- Specify multiple levels of assembly, each consisting of multiple components (i.e. sub-assemblies, raw materials, non-stock items).
- Record phantom sub-assemblies (i.e. assemblies which are not actually held in stock).
- Identify each component in an assembly by a sequence number.
- Include components that are not stored as inventory items (for example, items purchased specially for production).
- Include notes and instructions (comments) in the bill of material.
- Record labour and overheads.
- Record stage lead time, production stages, scrap and reject details and percentage weight-by-weight formulations.
- Hold separate units of measure for stocking and issuing components.
- Note the stage in days at which each component is needed in the manufacture of the assembly.
- Record the drawing number for reference by engineering control.
- Include text, notes and instructions for each component.
- Record revision numbers and dates when changes are made to an assembly.
Family bill of materials (also known as Planning bills or Synthetics)
- Use a generic product (or reference model) to build a family of products for planning and forecasting.
- Define the proportion of alternative products that make up the generic product.
Alternatives and supersessions
- Specify alternative components to be used if a specific component is unavailable.
- Supersede one component with another.
Maintain bill of materials
- Automatically calculate the weight of each assembly.
- Perform full parts explosion and make where-used enquiries.
- Carry out parts substitution, automatically updating components in multiple assemblies and updating details of alternatives and supersessions.
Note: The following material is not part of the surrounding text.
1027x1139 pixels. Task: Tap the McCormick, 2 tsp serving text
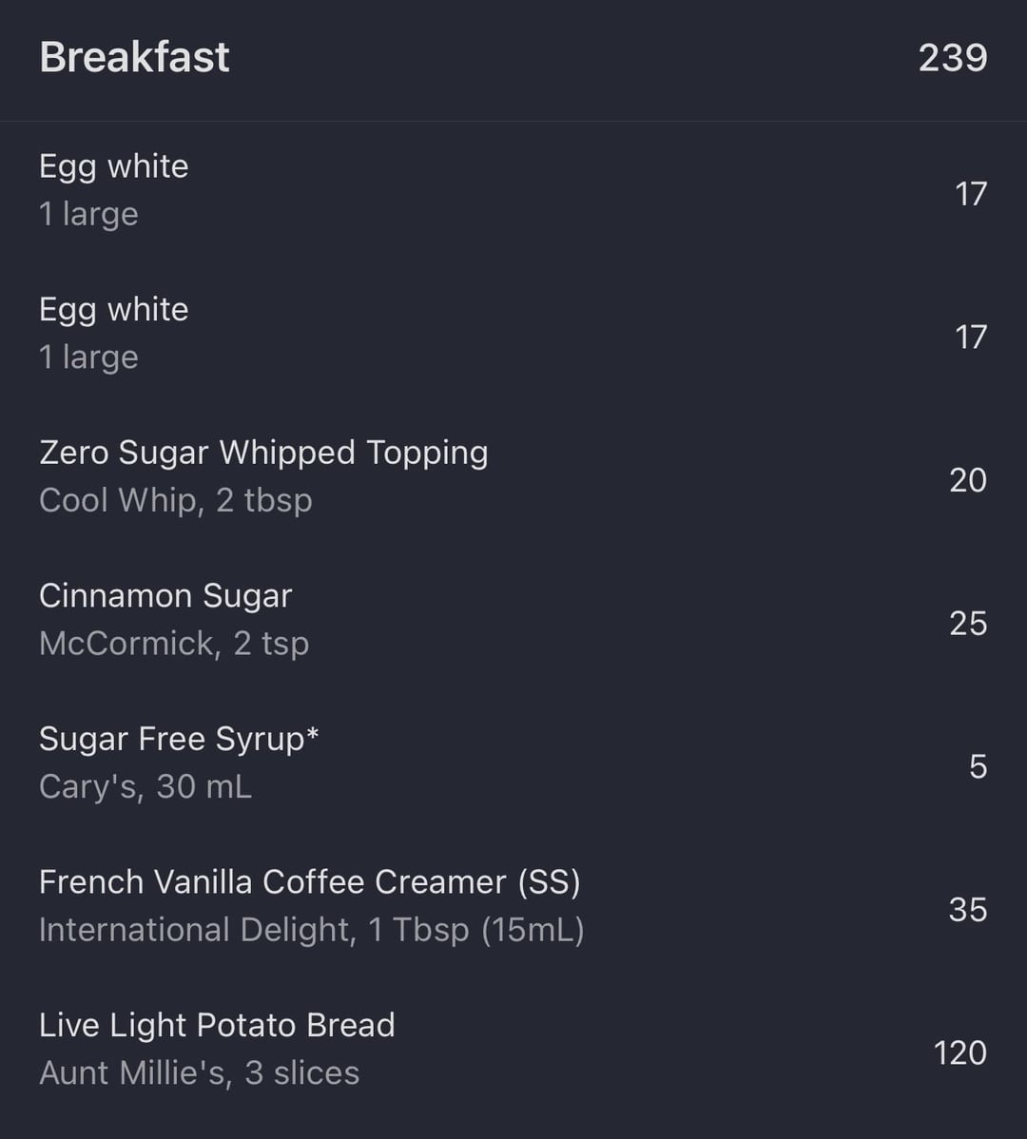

- Perform an instant trial kitting enquiry to establish stock availability for a specified number of assemblies and show maximum feasible production quantity.
- Use trial kitting to explode an assembly to any level and to show alternatives and additional product information.
- Enquire into predicted future stock levels from trial kitting.
Costs and revaluation
- Revalue stock items.
- Compare rolled-up estimated production costs with costs stored in the Inventory Control module.
- Optionally, include the cost of rejects in the total production costs for each complete assembly.
- Indented Explosions Report. List all items in a bill, expanding sub-assemblies.
- Costed Bill of Materials Report. Calculate rolled-up production costs.
- Where Used Report. List all places where a specified component or range of components are used.
- Standard Cost Variances. List variances between the calculated and standard costs.
- Costed Losses Report. Produce a rolled-up costed losses analysis showing the cost of manufacturing, scrap and rejects.
- Remove all components that have been superseded prior to a specified cut-off date.